Numeri che mettono in prospettiva la corsa di S301
Per capire di cosa si parla conviene fare qualche paragone. Il precedente primato apparteneva a una stella di piccola massa accompagnata da un pianeta di tipo super Nettuno, che viaggiano a circa 1,2 milioni di miglia orarie, quindi intorno alle 333 miglia al secondo. Il nostro sistema solare attraversa lo spazio a circa 500.000 miglia orarie, all’incirca 140 miglia al secondo, e l’oggetto costruito dall’uomo più rapido di sempre, la sonda Parker Solar Probe, sfreccia a 430.000 miglia orarie. Restano tutti lontanissimi dalla velocità della luce, che è di 186.282 miglia al secondo, e dai fenomeni che le si avvicinano, come le onde gravitazionali o i getti emessi dai buchi neri. Ma tra pianeti e stelle mai osservati prima, S301 non ha rivali.
C’è però un secondo elemento, e secondo lo studio è quello che conta davvero. S301 orbita dieci volte più vicino a Sagittarius A rispetto a S2, la stella che deteneva il primato di prossimità. Talmente vicino da subire gli effetti del buco nero in modo molto più marcato di qualunque altro corpo celeste conosciuto. È lì che si gioca la partita scientifica.
Perché una stella così vicina aiuta a studiare i buchi neri
Osservare direttamente un buco nero è quasi impossibile. La sua gravità è tale che nulla riesce a sfuggirgli, nemmeno la luce, per cui agli scienziati non resta che misurare le conseguenze che produce su ciò che gli sta intorno. La prima immagine di un buco nero funziona esattamente così: non si vede l’oggetto, si vede il disco di accrescimento che gli si è formato attorno.
Il team del Max Planck ha già individuato e misurato alcuni di questi effetti su S301, e conta di seguirla per almeno un decennio. Tra i fenomeni sotto osservazione c’è il cosiddetto effetto Lense Thirring, o trascinamento del sistema di riferimento, previsto da Albert Einstein nella teoria della relatività generale. In pratica un oggetto molto massiccio che ruota trascina con sé lo spaziotempo, generando una specie di onda rotante che interagisce con quello che le passa accanto. Un po’ come stare in piscina con un braccio immerso appena sotto la superficie e girare su se stessi: davanti al braccio si forma un’onda.

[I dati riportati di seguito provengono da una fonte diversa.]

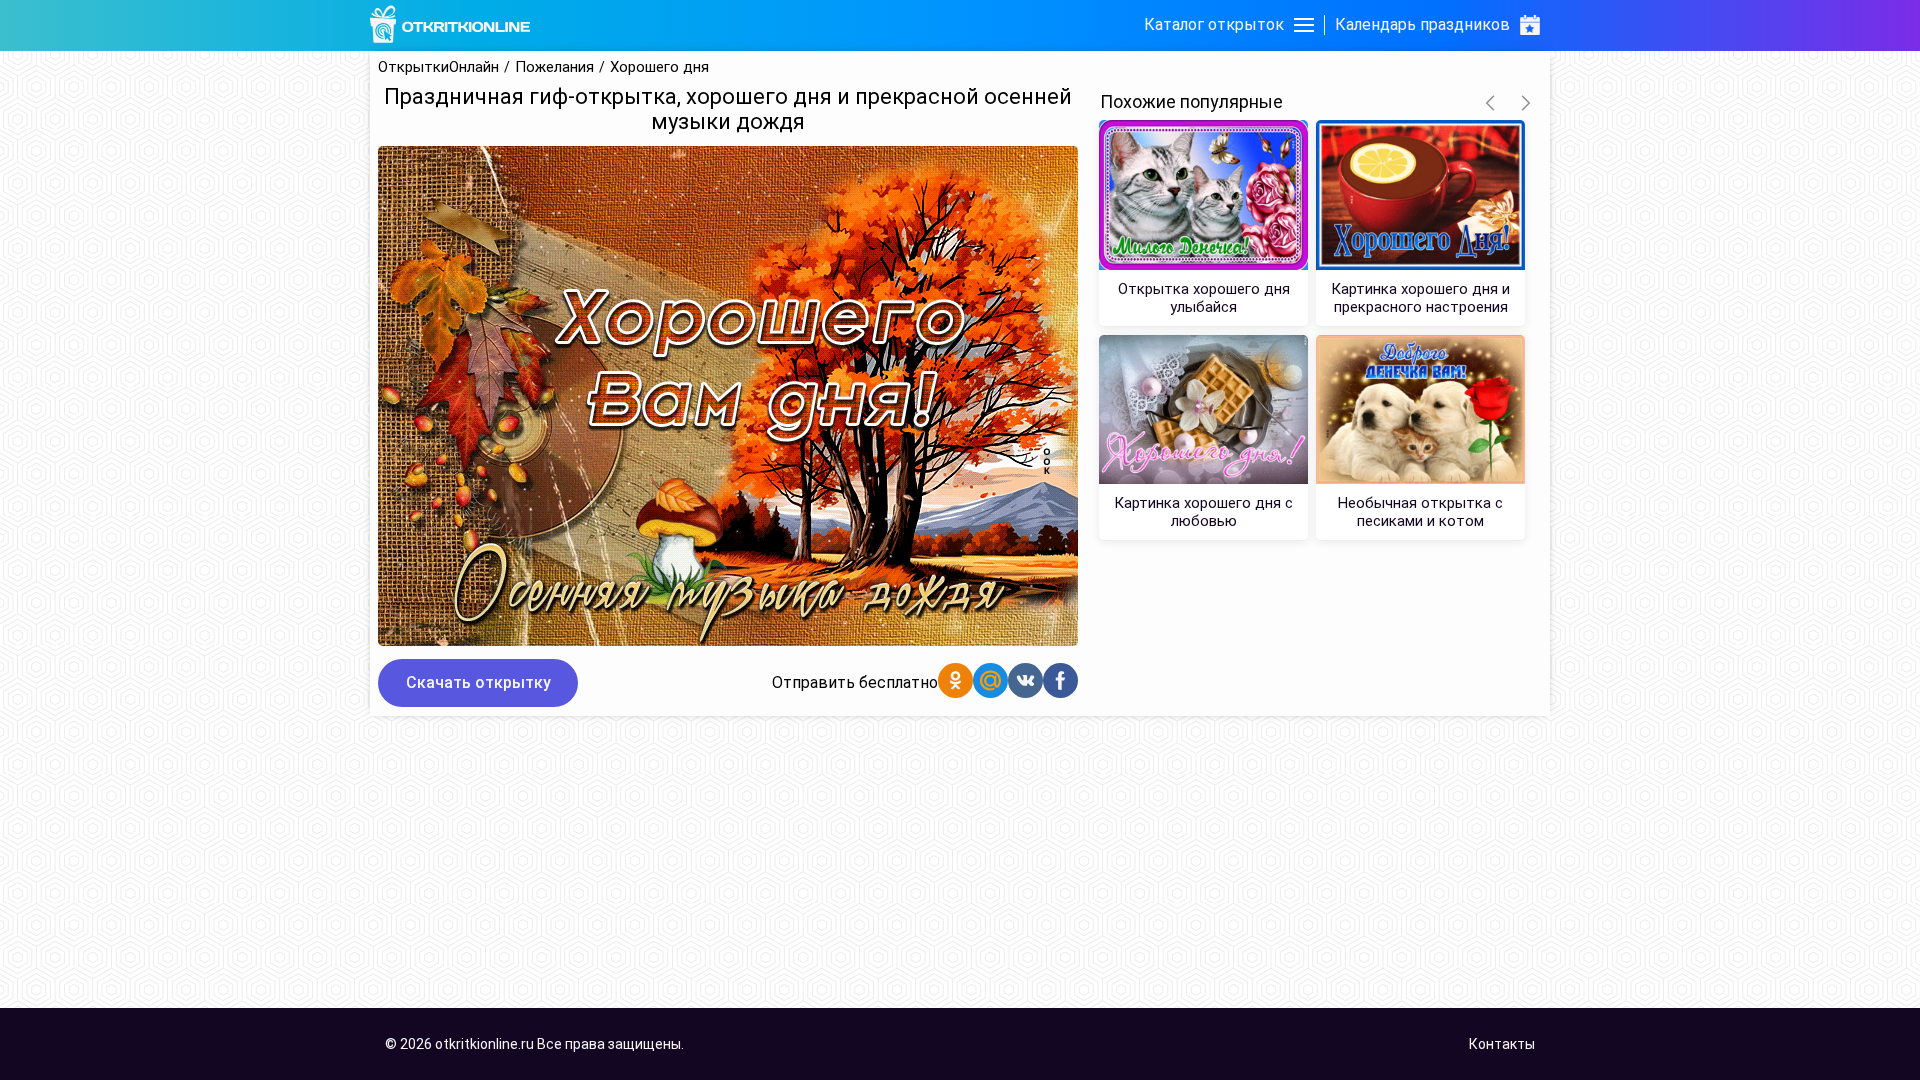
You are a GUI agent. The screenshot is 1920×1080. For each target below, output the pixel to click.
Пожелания (554, 67)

“S301 è la prima stella a orbitare direttamente nella regione attorno a Sagittarius A dove l’effetto di trascinamento è estremo”, ha dichiarato Felix Mang, dottorando e autore corrispondente dello studio. “Non stiamo solo misurando la curvatura dello spaziotempo, stiamo misurando come viene distorta dalla rotazione del buco nero stesso. Questo è unico.”
La difficoltà maggiore è che questa stella è debolissima, circa due miliardi di volte meno luminosa di Betelgeuse, che è la decima stella più brillante del cielo. Per riuscire a scovarla i ricercatori hanno messo in campo un piccolo esercito di strumenti, tra cui Gravity sul Very Large Telescope e Micado sull’Extremely Large Telescope, entrambi in Cile e parte dell’Osservatorio Europeo Australe.